Your answer must consist of every line from the data below that includes the word "arrow".

--- PROVIDED RECORDS Enclosed Below ---

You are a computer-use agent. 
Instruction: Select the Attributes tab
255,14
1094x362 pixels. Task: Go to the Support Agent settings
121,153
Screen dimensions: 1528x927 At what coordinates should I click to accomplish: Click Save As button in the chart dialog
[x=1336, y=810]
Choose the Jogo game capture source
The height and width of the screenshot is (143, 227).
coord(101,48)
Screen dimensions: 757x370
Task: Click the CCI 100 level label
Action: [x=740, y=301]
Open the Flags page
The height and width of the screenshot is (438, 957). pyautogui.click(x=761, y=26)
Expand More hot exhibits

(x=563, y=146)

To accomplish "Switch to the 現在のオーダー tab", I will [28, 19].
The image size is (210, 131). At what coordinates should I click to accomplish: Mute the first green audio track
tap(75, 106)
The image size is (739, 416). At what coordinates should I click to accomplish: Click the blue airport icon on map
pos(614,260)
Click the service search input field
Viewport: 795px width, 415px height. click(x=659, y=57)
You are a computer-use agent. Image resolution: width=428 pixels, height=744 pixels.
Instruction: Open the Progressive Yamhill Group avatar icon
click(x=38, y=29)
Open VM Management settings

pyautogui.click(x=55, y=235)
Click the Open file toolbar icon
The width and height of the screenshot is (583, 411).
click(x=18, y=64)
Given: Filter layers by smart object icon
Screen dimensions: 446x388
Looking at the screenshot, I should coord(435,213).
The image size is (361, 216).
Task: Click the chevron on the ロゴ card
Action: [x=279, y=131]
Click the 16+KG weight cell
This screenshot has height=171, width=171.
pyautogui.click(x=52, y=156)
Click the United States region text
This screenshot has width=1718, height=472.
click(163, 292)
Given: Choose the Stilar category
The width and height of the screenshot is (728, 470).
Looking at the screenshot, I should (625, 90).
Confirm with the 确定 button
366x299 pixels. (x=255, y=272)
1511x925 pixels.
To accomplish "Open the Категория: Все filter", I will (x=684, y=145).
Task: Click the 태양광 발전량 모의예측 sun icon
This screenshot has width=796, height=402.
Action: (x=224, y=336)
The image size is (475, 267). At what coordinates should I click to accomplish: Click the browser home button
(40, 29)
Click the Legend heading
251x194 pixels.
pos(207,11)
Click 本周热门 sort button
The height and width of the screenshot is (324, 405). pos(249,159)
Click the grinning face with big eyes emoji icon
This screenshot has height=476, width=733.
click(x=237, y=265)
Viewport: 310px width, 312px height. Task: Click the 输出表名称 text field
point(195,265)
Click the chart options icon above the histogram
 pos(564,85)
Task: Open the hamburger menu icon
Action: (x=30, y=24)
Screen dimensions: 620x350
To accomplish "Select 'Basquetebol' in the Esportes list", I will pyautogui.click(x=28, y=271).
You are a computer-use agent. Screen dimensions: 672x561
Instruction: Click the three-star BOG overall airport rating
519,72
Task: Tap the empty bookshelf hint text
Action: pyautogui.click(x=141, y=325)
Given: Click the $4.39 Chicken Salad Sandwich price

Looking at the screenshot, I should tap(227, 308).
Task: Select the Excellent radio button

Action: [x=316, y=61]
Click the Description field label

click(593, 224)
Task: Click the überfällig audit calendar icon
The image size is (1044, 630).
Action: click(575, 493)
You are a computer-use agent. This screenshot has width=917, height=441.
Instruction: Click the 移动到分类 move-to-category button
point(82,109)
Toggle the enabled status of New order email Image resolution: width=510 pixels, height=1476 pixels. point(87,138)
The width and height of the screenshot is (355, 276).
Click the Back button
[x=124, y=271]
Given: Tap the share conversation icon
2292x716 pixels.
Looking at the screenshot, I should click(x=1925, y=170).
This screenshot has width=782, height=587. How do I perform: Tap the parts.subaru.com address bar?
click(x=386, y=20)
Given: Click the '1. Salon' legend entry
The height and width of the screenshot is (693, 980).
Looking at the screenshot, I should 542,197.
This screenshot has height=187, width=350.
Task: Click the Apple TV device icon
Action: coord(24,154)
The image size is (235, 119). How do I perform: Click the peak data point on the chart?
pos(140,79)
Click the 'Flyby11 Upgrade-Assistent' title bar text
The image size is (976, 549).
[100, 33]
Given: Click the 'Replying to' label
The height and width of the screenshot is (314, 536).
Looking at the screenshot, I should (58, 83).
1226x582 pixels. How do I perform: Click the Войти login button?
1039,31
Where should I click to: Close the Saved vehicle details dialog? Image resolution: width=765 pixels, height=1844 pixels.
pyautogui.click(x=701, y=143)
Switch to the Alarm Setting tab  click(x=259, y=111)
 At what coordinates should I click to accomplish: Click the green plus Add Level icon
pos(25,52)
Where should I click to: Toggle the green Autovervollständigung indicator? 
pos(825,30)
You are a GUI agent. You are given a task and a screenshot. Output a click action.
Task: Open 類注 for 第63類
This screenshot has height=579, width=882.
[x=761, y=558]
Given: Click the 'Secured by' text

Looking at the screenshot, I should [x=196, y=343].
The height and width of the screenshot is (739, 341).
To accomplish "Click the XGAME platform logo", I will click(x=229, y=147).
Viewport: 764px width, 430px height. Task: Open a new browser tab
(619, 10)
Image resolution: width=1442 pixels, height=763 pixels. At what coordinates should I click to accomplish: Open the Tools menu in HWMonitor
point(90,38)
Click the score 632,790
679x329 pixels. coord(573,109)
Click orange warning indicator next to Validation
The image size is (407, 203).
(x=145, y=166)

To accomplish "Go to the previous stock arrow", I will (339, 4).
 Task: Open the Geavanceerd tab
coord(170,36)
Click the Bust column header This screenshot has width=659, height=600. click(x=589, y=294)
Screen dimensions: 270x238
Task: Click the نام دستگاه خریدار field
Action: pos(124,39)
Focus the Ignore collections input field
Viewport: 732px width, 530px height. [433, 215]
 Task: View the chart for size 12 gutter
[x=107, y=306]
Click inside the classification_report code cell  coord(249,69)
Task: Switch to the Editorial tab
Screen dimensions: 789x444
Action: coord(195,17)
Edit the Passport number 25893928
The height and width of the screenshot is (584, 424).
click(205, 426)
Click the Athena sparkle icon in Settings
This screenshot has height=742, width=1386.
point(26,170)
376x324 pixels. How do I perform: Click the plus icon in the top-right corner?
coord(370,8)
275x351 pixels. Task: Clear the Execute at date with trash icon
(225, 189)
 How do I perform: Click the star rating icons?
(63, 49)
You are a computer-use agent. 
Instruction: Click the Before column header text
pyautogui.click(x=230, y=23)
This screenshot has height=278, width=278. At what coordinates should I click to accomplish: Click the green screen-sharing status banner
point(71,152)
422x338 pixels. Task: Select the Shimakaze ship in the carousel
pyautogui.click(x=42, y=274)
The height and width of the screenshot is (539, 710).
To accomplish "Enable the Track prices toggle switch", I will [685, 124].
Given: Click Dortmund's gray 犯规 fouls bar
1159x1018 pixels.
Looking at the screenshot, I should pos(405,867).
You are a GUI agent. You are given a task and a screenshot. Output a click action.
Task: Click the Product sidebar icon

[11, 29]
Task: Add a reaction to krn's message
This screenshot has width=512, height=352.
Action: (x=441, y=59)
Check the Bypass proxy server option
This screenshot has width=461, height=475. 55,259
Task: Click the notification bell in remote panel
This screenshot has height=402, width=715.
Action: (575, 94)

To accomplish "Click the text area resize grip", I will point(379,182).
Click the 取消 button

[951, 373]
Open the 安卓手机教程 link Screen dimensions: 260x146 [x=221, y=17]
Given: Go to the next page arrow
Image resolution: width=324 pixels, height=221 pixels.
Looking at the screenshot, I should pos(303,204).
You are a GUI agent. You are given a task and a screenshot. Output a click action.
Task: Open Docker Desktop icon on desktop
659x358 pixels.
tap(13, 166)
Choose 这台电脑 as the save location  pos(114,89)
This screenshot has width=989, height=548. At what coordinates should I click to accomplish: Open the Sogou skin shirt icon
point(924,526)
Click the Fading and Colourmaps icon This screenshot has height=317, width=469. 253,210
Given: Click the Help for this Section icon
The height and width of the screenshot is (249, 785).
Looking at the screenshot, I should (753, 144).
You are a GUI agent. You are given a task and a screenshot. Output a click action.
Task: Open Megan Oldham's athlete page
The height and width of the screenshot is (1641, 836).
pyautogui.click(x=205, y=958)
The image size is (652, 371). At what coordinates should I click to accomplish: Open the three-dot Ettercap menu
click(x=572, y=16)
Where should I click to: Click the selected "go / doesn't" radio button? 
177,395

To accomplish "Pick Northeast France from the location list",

--- End of Enclosed PROVIDED RECORDS ---

▸ RESULT OF THE TASK
To accomplish "Go to the previous stock arrow", I will (339, 4).
Given: Go to the next page arrow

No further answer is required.